- [REQUIREMENTS]
1 – In the passage on horizontal antenna height below, what does the rule of thumb give as the effective height of an antenna with several heights?
2 – Carry on the passage about horizontal antenna height from its last sentence, writing the next few paragraphs.

- [DOCUMENT PASSAGE]
Our small survey gives us a fairly good foundation in knowing what to expect from a horizontal antenna at any height above ground, when we measure the height in wavelengths. More significant to the rest of our work in these notes is the fact that the demonstrations show what significance we place on the height of horizontal antennas in terms of our anticipations of performance for long-distance communications. Height correlates to the elevation angle of the lowest lobe, and that factor relates to the propagation angles that most usually come into and go out of our antenna. (Note that in many circumstances, incoming and outgoing angles of propagating signals may differ with respect to the ionospheric conditions between my antenna and yours.)
The net result is this: we may equate the height of two antennas if they have the same elevation angles for the lowest lobe in the pattern. The equation cannot be exact, since--as we have seen--the antenna may have some structural factors that affect the elevation angle at lower mounting heights. However, we can come close.
Six Sample Multi-Level Antennas
The equation for estimating the elevation angle of the first lobe of a horizontal antenna applies only when the elements are linear relative to the ground and when we have only one X-Y plane for the elements. The equation does not guide us when we have sloping elements, such as the ones we find in an inverted-V. As well, the equation fails us when we have an antenna with multiple X-Y planes, that is, when we have a vertical stack of antennas.
There is a rule of thumb: the effective height of an antenna with multiple height considerations is about 2/3 of the distance between the lowest height and the highest height for the antenna. Like the human thumb, which varies in size and shape from one person to the next, this rule of thumb varies in its accuracy depending on the type of antenna and the actual lowest and highest heights. If we look at several types of antennas and place them at various heights above ground, we might be able to refine the rule. Of course, once we run the exercise, we likely shall no longer need the rule, since we shall have some data that will allow more precise interpolations.

- [PROVIDED MATERIAL]

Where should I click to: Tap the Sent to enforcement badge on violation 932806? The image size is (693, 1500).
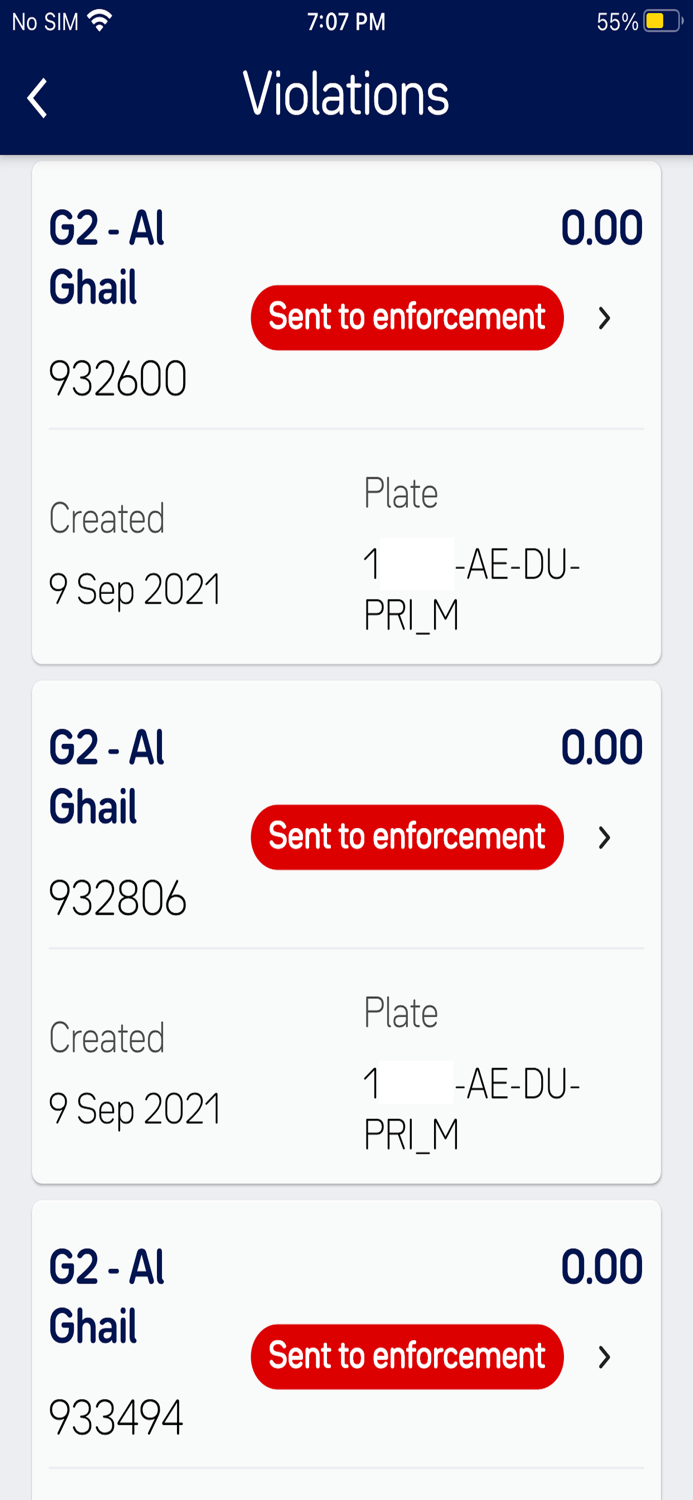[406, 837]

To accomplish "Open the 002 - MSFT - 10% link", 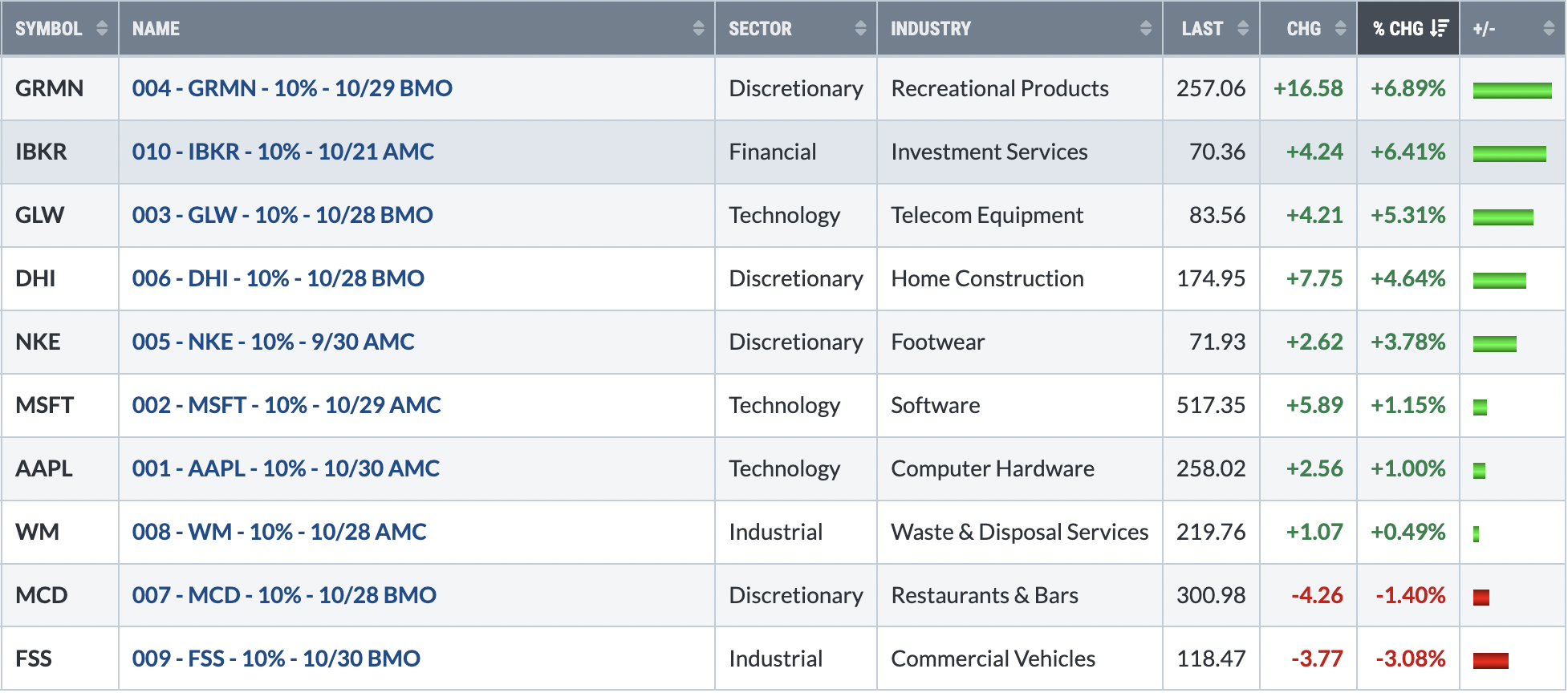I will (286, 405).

- [PER-TASK OUTPUTS]
1 – About 2/3 of the distance between the lowest height and the highest height of the antenna.

2 –
Case 1: the Inverted-V
Inverted-V antennas are less common on 20 meters than they are on 160, 80, and 40 meters. However, to be consistent in our comparisons, we shall use a 20-meter wire inverted-V as the subject antenna. We shall seek out the effective height of an inverted-V to see if it corresponds with the lowest point, the highest point, or some other point between the two. Fig. 6 shows the outline of our project.
One useful way to find an effective height is to compare the inverted-V to a linear dipole. The V is simply a sloping version of the dipole, although the slope does modify the antenna's performance characteristics. Suppose that we take the TO angles for the dipole and move the V up and down until it yields about the same TO angle (within a few tenths of a degree). Then the lowest and highest points of the V will tell us something about how the 2 antennas are related. However, inverted-Vs come in many angles of slope, where the angle of slope is the angle of each half element relative to flat ground. We cannot cover every possible angle, but we can sample inverted-Vs with slope angles of 30 degrees and 45 degrees.
The 30-Degree V: The data for the 30-degree V appear in Table 7, while the pattern are in Fig. 8.
In the table, note that the left-most column shows the effective height, that is, the physical height that most closely approximates a linear dipole at 0.5, 1.0, or 2.0 wavelengths above ground. The next 2 columns list the lowest and upper heights of the 30-degree V. The remaining data provides a basis for making comparisons with Table 2, the data for the linear dipole. We may instantly notice that the 30-degree V has slightly less gain than a linear dipole at the same effective height, but not enough less to be operationally noticeable. As well, if we compare the pattern in Fig. 7 with those in Fig. 1, we can see some small differences, but again, not sufficient to worry us in the least.
Perhaps the most interesting fact to emerge from the data is that the 30-degree V has an apex that is above the dipole height only for the lowest version. As we increase the V's height, the apex height and the effective height come together. (The very slight differences between the top height and the effective height are well within the boundaries for calling them equal, since the TO angles do not change fast enough to allow for greater precision.) Therefore, the rule of thumb, if it applies at all, works only for inverted-Vs with top heights below 1/2 wavelength. Of course, most 30-degree inverted-Vs for 160 through 40 meters tend to be well below 1/2 wavelength at the top, and their ends are much closer to the ground as a fraction of a wavelength. Hence, the 2/3-rule is more likely to be accurate for Vs on the lower HF bands. Higher Vs tend to act almost exactly like linear dipoles with respect to their TO angle.
The 45-Degree V: For smaller spaces, amateurs often give the inverted-V a slope angle of up to 45 degrees. What happens with this version of the inverted-V appears in Fig. 8 and in Table 8.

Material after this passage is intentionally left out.